What are (a) the lowest frequency (b) the scond lowest frequency and (c) the third lowest frequency for standing waves on a wire that is `10.0 m` long has a mass of `100 g` and is stretched under a tension of `25 N` which is fixed at both ends?
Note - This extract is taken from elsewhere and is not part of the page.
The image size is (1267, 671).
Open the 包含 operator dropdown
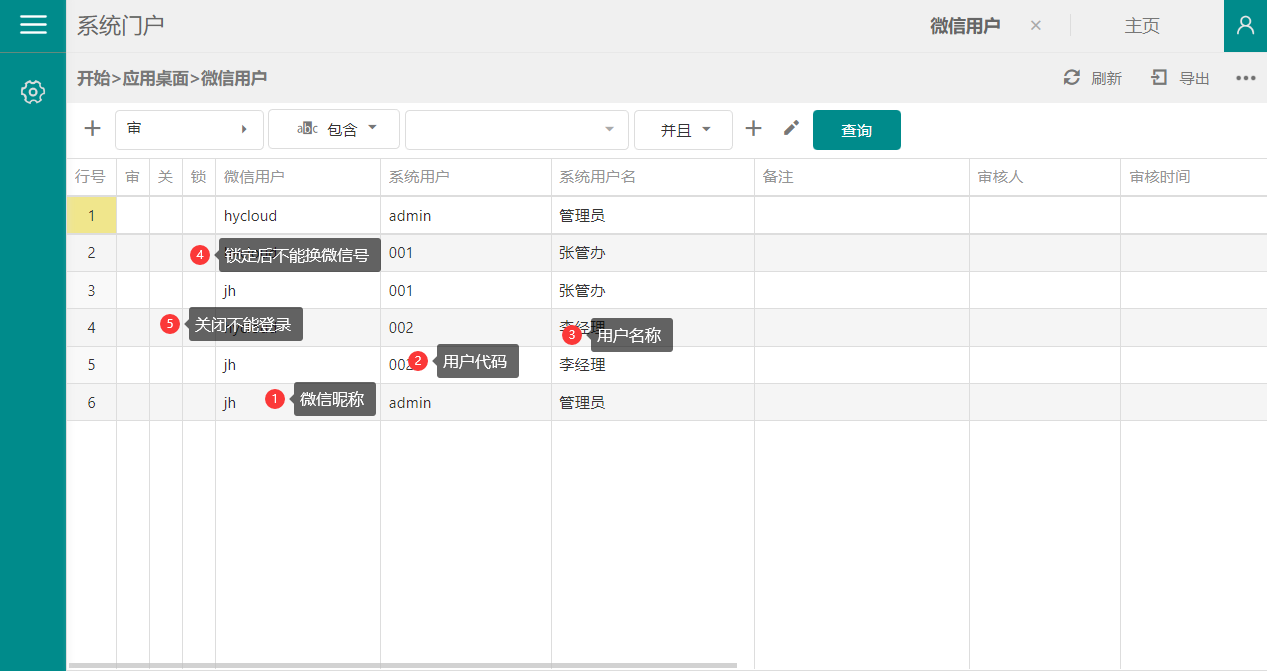pos(334,130)
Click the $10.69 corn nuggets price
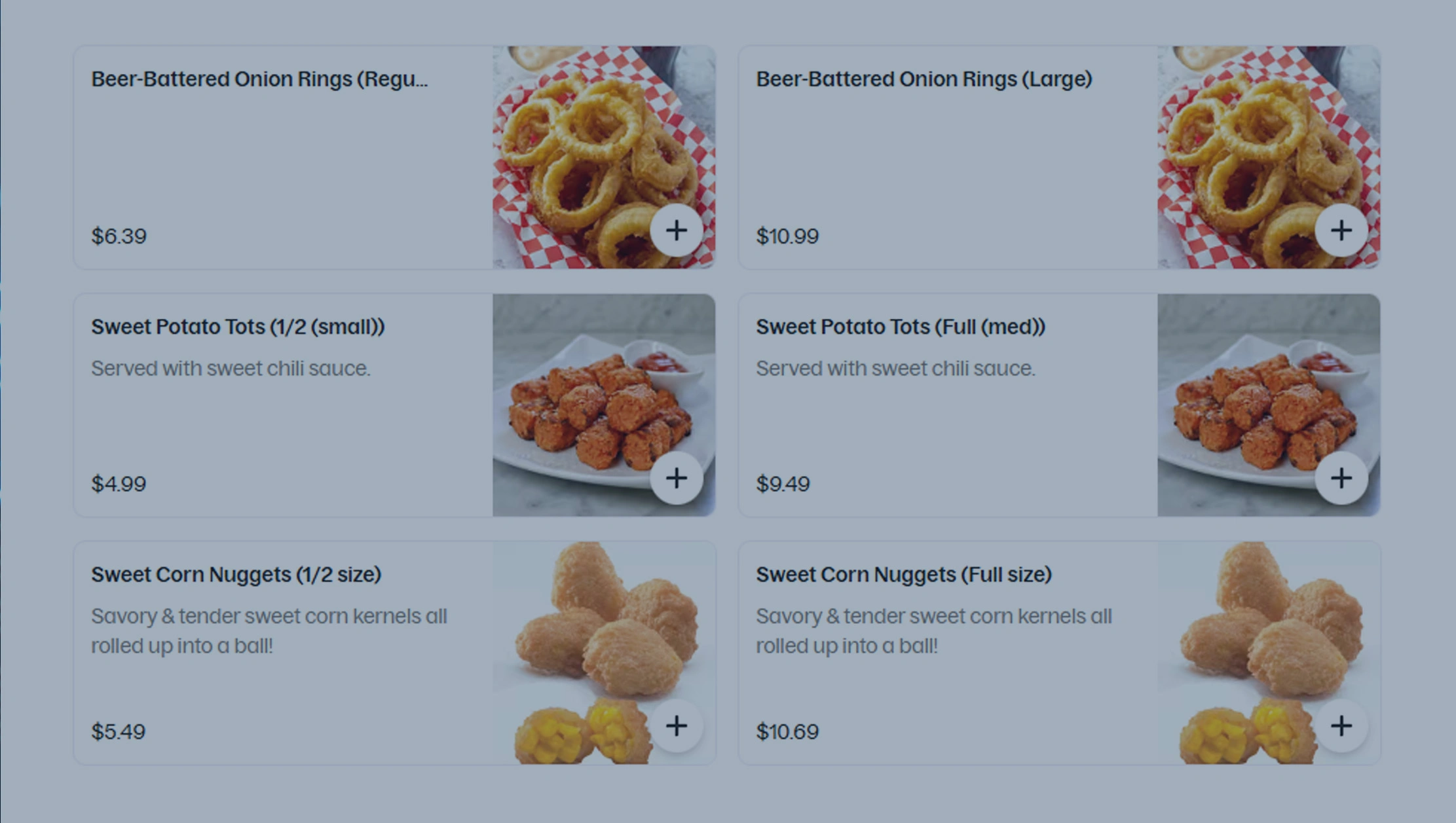Viewport: 1456px width, 823px height. point(787,731)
To solve the problem of finding the lowest, second lowest, and third lowest frequencies for standing waves on a wire that is 10.0 m long, has a mass of 100 g, and is stretched under a tension of 25 N, we can follow these steps: ### Step 1: Calculate the Linear Density (μ) The linear density (μ) is defined as the mass per unit length of the wire. Given: - Mass (m) = 100 g = 0.1 kg - Length (L) = 10.0 m \[ \mu = \frac{m}{L} = \frac{0.1 \, \text{kg}}{10.0 \, \text{m}} = 0.01 \, \text{kg/m} \] ### Step 2: Calculate the Wave Velocity (V) The velocity of a transverse wave on a string is given by the formula: \[ V = \sqrt{\frac{T}{\mu}} \] Where \( T \) is the tension in the wire. Given: - Tension (T) = 25 N Substituting the values: \[ V = \sqrt{\frac{25 \, \text{N}}{0.01 \, \text{kg/m}}} = \sqrt{2500} = 50 \, \text{m/s} \] ### Step 3: Calculate the Frequencies The fundamental frequency (first harmonic) for a string fixed at both ends is given by: \[ f_1 = \frac{V}{2L} \] Substituting the values: \[ f_1 = \frac{50 \, \text{m/s}}{2 \times 10.0 \, \text{m}} = \frac{50}{20} = 2.5 \, \text{Hz} \] The second harmonic (second lowest frequency) is: \[ f_2 = 2f_1 = 2 \times 2.5 \, \text{Hz} = 5.0 \, \text{Hz} \] The third harmonic (third lowest frequency) is: \[ f_3 = 3f_1 = 3 \times 2.5 \, \text{Hz} = 7.5 \, \text{Hz} \] ### Summary of Frequencies - (a) Lowest frequency \( f_1 = 2.5 \, \text{Hz} \) - (b) Second lowest frequency \( f_2 = 5.0 \, \text{Hz} \) - (c) Third lowest frequency \( f_3 = 7.5 \, \text{Hz} \) ---